I first heard Dylan when I was quite young, via my father's records. I remember finding the voice alienating and my father telling me it was an "acquired taste". I was young enough then to want to do the work to acquire this taste. Weirdly, some of the songs I most liked in my early years of Dylan appreciation were some of his most vocally monotonous. The original recording of "It's Alright Ma (I'm Only Bleeding)" became one I listened to endlessly. This is not a song I would recommend to anyone to get them started on Dylan — it's over 7 minutes of something almost like incantation. Maybe what I needed was the simplicity of the presentation. Certainly, it allowed me to wallow in the words, which are among Dylan's most florid. The other song I really loved was "A Hard Rain's A-Gonna Fall", which is similarly long and lacking variety, with a notable richness of language. At the time, I found nothing of interest in Dylan's more musically complex songs, but I also wasn't gravitating toward the beat poetry in spite of the voice, I really found an emotional power in that voice itself, and I also seemed to need the voice not to be in competition with an attractive melody or instrumentation. The only real impediment for me was not the voice but the harmonica. (I still don't care for the harmonica as an instrument, particularly as Dylan plays it.)

Eventually, how Dylan uses his voice became for me part of the fascination.

Carl Wilson created a good Spotify playlist to show the variety of Dylan's singing. It's a good playlist to give to people who say they wouldn't mind Dylan except for his voice. The voice can definitely be a barrier to listeners who want something pretty or conventionally smooth. You do get that with the croonings of Nashville Skyline, but that was a (thankfully) brief experiment. Dylan's habit, especially pronounced on Blonde on Blonde, of elongating a warble into something I think of as the oooooo voice can be tough to get used to — I still struggle a bit with Blonde on Blonde, but the songs are so great that I can get over it, get into the groooooooove of the album. (When people do Dylan parodies, they tend to sound like they're parodying Blonde on Blonde.) But do you really think "Boots of Spanish Leather" is nails on a chalkboard? Or "Buckets of Rain"? Or "Ring Them Bells"?

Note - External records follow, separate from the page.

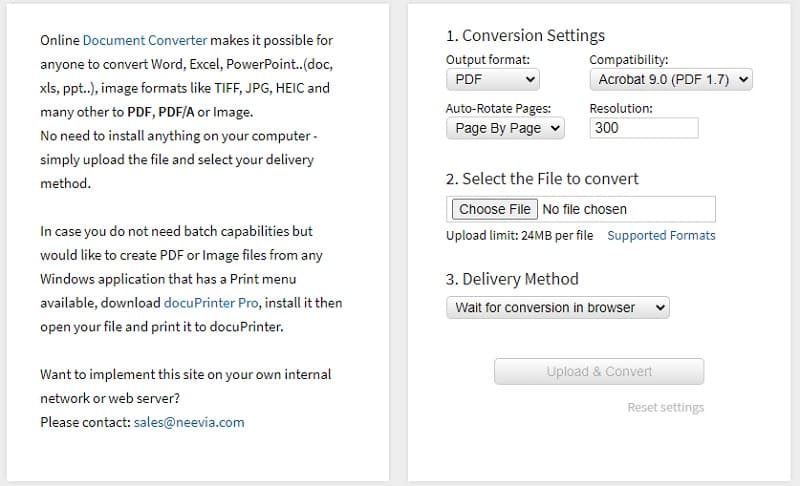The width and height of the screenshot is (800, 486).
Task: Click the '2. Select the File to convert' heading
Action: pos(542,179)
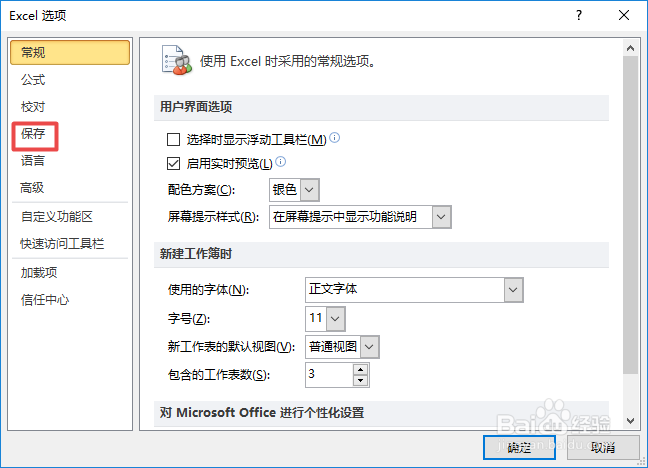Click the help question mark button
648x468 pixels.
579,15
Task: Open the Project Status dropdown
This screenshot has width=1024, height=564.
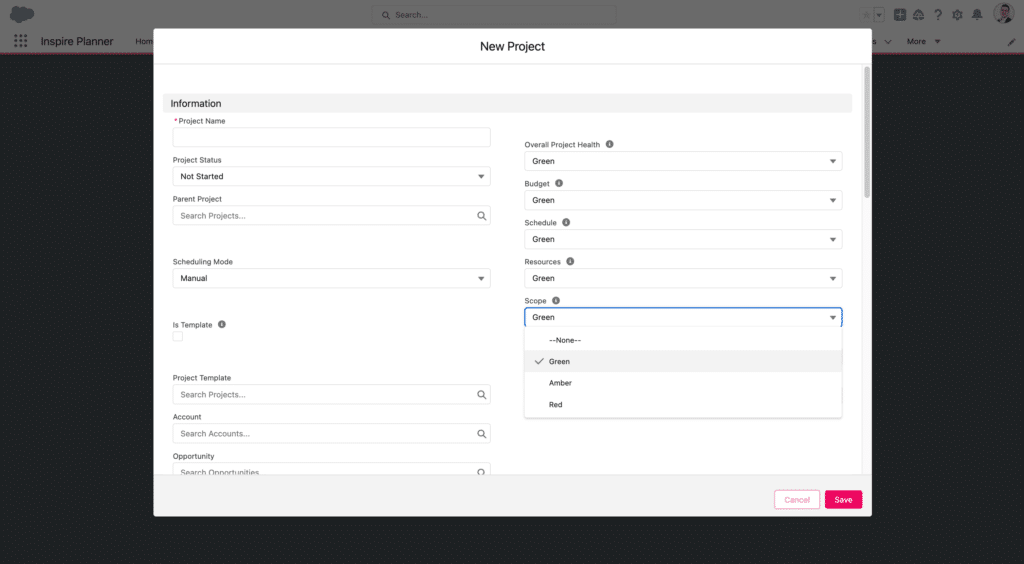Action: (x=331, y=177)

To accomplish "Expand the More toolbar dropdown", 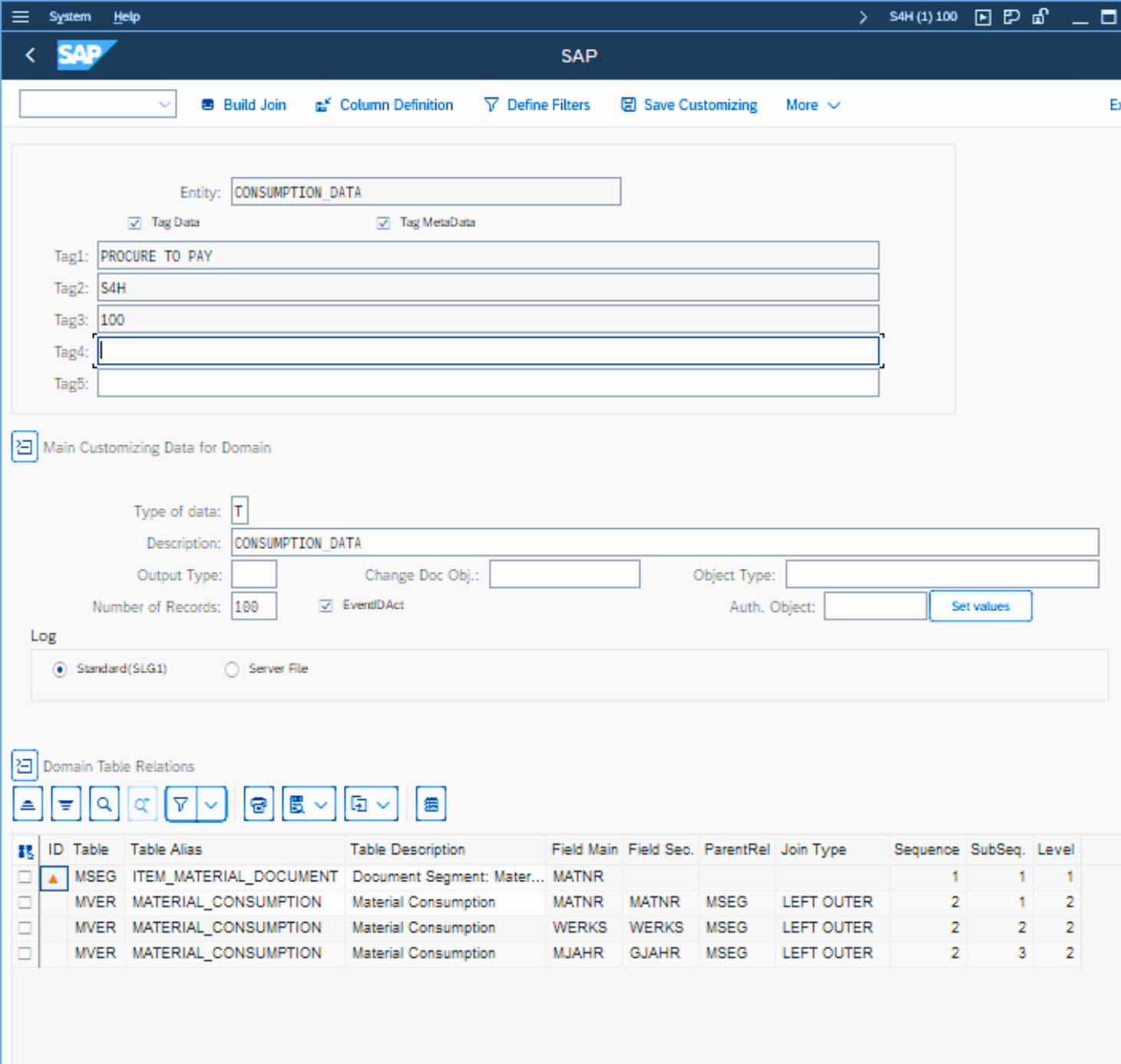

I'm not sure I really appreciated Dylan as a singer until, in his fifties, his voice lost some range and gained greater gravel. Time Out of Mind was such a revelation that I remember putting the new CD, unheard, into the player, and still remember and my shock at "Love Sick" playing. Voice and song were completely united. The whole album undid me, because up to that point (the fall of 1997, my senior year of college) I really liked Dylan's early albums, but I had not heard anything from the 1970s yet (my father was one of the people who got mad at Dylan for going electric, so his collection stopped at Bringing It All Back Home and Greatest Hits. After my father's death, his collection now mine, I would get Highway 61 Revisited and Blood on the Tracks on vinyl just because I couldn't stand having my father's collection end where it did). I had heard some of Oh Mercy, because it played on the radio and MTV, particularly "Political World" and "Everything Is Broken", and I liked it well enough, but I had unquestioningly absorbed the prevalent idea that Dylan had abandoned politics, betrayed the cause, etc. etc., so I had missed swaths of stuff that would soon become quite important to me. I was then (and still) a huge Tom Waits fan — especially Bone Machine — and to hear Dylan verging into Tom Waits territory was exciting. 

It's remarkable to think that Time Out of Mind came out almost 25 years ago now.

Dylan's voice has since lost more range and gained even greater gravel. He can still use it to impressive effect, but for me the rewards seem fewer and fewer. (All those albums of torch songs he did I find pretty much unlistenable.) I can't say I have a lot of enthusiasm for Dylan's recent work, but it's not because of his voice. While there are good songs scattered across all of Dylan's recent albums of original material, he often falls into a rut where song after song has a similarly slow, soporific rhythm. Lots of people seem to like his recent song "Murder Most Foul", but to me it's a weapon against insomnia, nearly 17 minutes of quiet talk-singing with little variation. Similarly, "I Contain Multitudes" has some fun lines, but sounds like somebody singing through closing time at a lounge in Boca Raton. The voice is pretty good; it's the music that makes me snore.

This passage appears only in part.